Voices & Choices

Why the New York Times endorsement of two candidates makes sense

Why the New York Times endorsement of two candidates makes sense

This week the New York Times endorsed two candidates for the Democratic nomination for president: Elizabeth Warren and Amy Klobuchar. The decision to endorse two candidates with different bases of support has drawn a number of critics. 

But setting aside whether Warren and Klobuchar were the best candidates to support, the Times editorial board’s decision reflects an important insight: the primary season is designed to allow parties to build consensus around a nominee chosen from a large field.

No candidate has even 30 percent support in most national and state polls, which means relatively few Democrats will help nominate their first choice. In this era of increasingly crowded fields and extreme political polarization, it’s more timely than ever to think outside of the "single-choice box.” Let’s change rules and processes to reflect that we both have a range of views and must find some common ground.

Endorsing two candidates also has practical significance. Iowa and Nevada are among the first three states to hold nomination contests. Participants in their caucuses will be able to support a backup candidate if their first choice falls short of the 15 percent threshold of support needed to win delegates. That means backers of Klobuchar or Warren in most caucuses may end up having a chance to back the other. 

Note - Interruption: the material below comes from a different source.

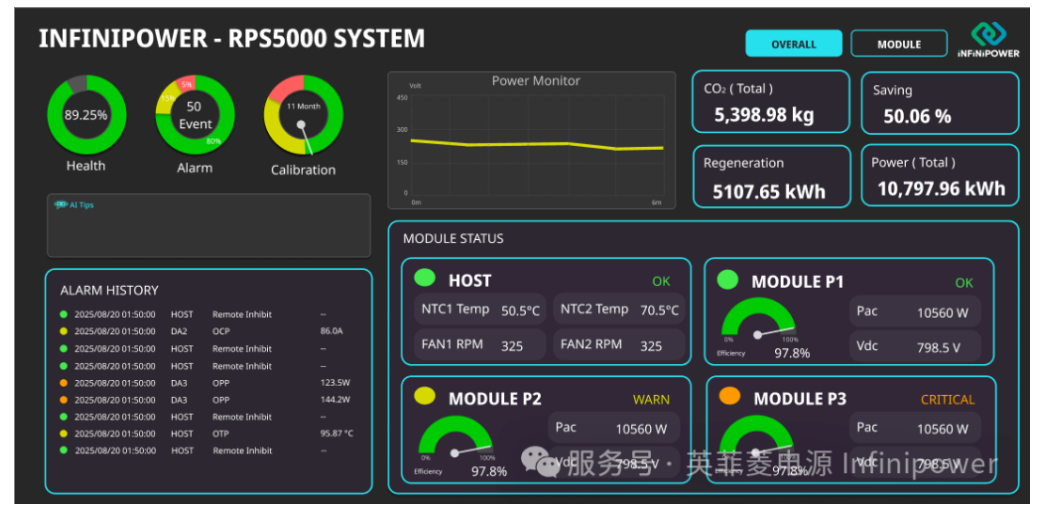Open the Health donut chart showing 89.25%
Viewport: 1037px width, 510px height.
[x=86, y=114]
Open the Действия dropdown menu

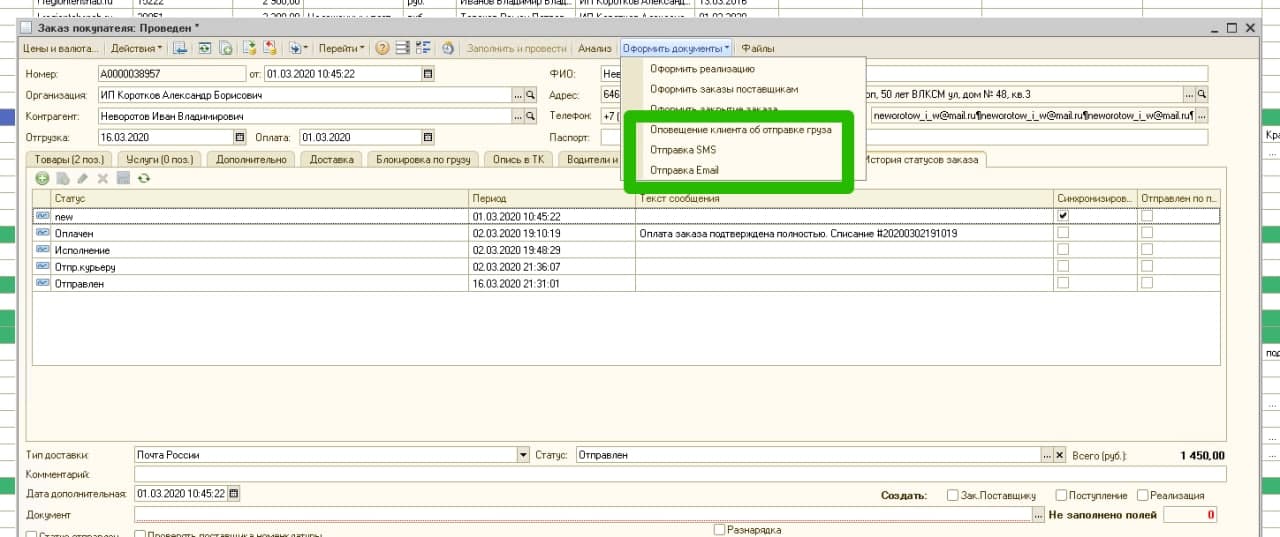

In Nevada, early voters will cast a ranked choice voting ballot -- that is, indicating a first choice, a second choice and so on -- so they can be integrated into the in-person caucus voting where people physically move to a backup choice. Notably, all Democrats later in the spring in Alaska, Hawaii, Kansas, and Wyoming will vote in ranked choice voting contests by mail, as we explain in our new voter education pages on these states.

So the Times is just ahead of the curve, perhaps reflecting its recent editorials backing ranked choice voting nationally and in New York City. In ranked choice voting contests, it’s quite common for editorial writers to make a ranked order list of endorsements -- reflecting what voters can do as well.

We’ll be working hard over the coming years to ensure all voters in all parties can have a ranked choice ballot in their elections -- with presidential primaries being perhaps the most obvious place of all for such a better ballot.